People wish to work more independently. According to the statistics, 64% of freelancers want to remain independent and don’t want to work like traditional employees.

29. 70% of freelancers opt to work in the gig economy because of the better work-life balance.

(Startups Anonymous)

Flexibility is one of the most significant trends in the gig economy. As many as 71% of freelancers feel comfortable working from anywhere. Moreover, many of them consider moving to a smaller city. Additionally, gig workers are able to travel more and devote time to their families.

30. 4% of freelancers will work on more than 10 projects at a time.

(Skill Scouter)

Many statistics point out that gig workers frequently work on several projects at once. Nearly 5% of them will accept as many as 10 projects at a time. The main reasons are the fear of missing the opportunity and more income.

31. UpWork has purged around 1.8 million registered freelancers from the platform.

(Business of Business)

One of the current and future workforce trends in the gig economy is using online freelance platforms.

However, UpWork’s CEO stated that almost two million freelancers had to be purged from the platform because of the skill gap between what companies want and what they get from freelancers.

32. 80% of remote employees work from home.

(Buffer)

Remote employees usually work from their homes. Only 9% work from a company’s office, 7% from coworking spaces, 3% from coffee shops, and 0.5% from libraries. The rest (0.5%) work from other places.

Gig Economy Statistics — Conclusion

Thanks to technological advancement, the gig economy can further develop. Moreover, independent contractors are becoming more popular. People enjoy the flexibility and switching jobs gig economy provides.

However, some of them aren’t satisfied with the lack of security that employment provides. If you’re interested in becoming a gig worker or hiring one, these stats and facts can help you decide if it’s the right decision.

As long as it remains cheaper for employers, hiring gig workers will remain popular and in high demand.

Frequently Asked Questions (FAQ)

How big is the gig economy in the US?

Currently, there are 64.6 million freelancers in the US, and their number is steadily growing. In around 40% of the US companies, one in four employees is a gig worker.

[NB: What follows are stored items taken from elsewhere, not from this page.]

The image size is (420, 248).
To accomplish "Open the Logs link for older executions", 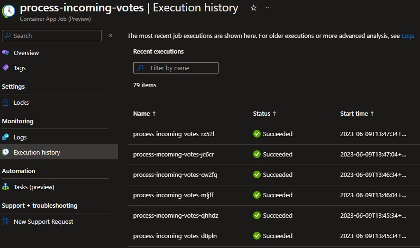I will click(x=408, y=36).
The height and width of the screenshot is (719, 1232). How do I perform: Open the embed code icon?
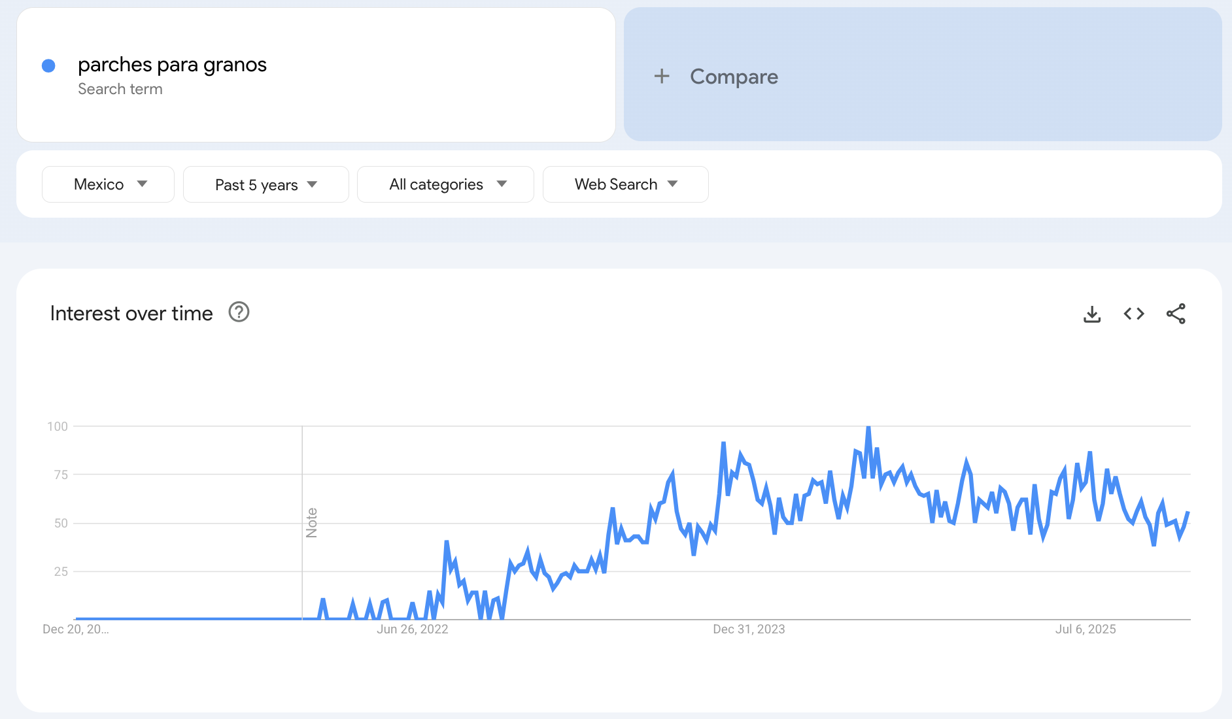click(1133, 314)
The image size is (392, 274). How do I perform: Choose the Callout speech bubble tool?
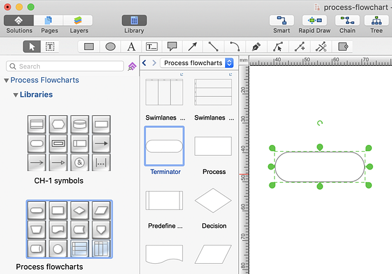pos(172,46)
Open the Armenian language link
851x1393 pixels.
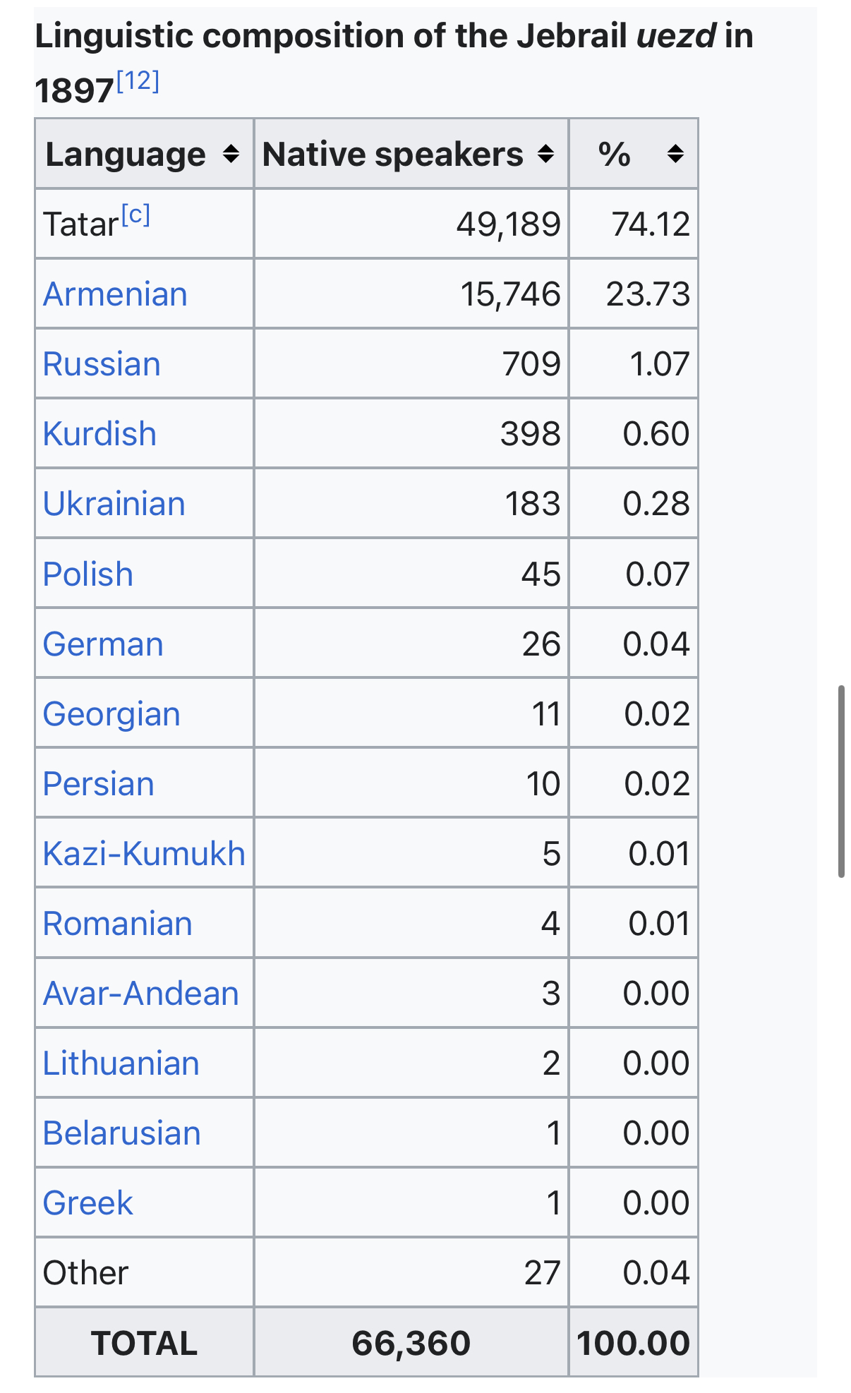click(115, 294)
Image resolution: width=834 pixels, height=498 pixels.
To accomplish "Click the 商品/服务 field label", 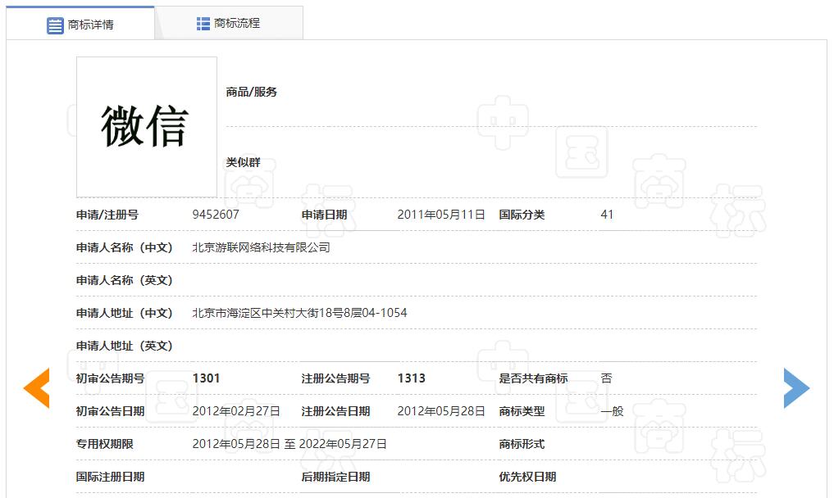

It’s also predicted that almost 50% of US workers will be freelancers by the end of 2020. Although the coronavirus outbreak has harmed certain industries, the freelancing market rose by 25% from April to June.

Although traditional employees still comprise most of the US workforce, the gig economy is growing larger.

What does the word gig mean in Gig Economy?

The word “gig” is a slang word for a non-conventional job that lasts a specific period. Jazz musicians coined this term back in 1915 to refer to their performances.

Examples of gig workers include work arrangements like temporary or part-time hires, freelancers, independent contractors, moonlighters, contingent workers, or project-based workers. There are many more names for gig workers, but they are all a part of the gig economy.

Is the gig economy growing?

The demand for gig workers is growing steadily. Enterprises want to hire skilled independent contractors because they usually cost less, and gig workers want to stay independent and have a flexible working schedule.

For instance, 53% of Generation Z in the US are freelancers, along with almost 50% of millennials. These numbers show that the gig economy will be even more prominent in the future.

The gig economy opens more job opportunities, breaks the 9–5 routine, and allows gig workers to be more flexible. All these perks cause the gig economy growth.

How old is the gig economy?

The word “gig” was coined in 1915 when it referred to musical performances. Later, in World War II, the first large companies promoted gig-type work, offering temporary jobs to fill workforce gaps.

Since 2009, gig jobs have referred to part-time freelance work. However, they existed even before that, meaning that the gig economy isn’t a new term.

These gig economy statistics reveal that the gig economy has been around for quite a while, although that isn’t obvious at first glance.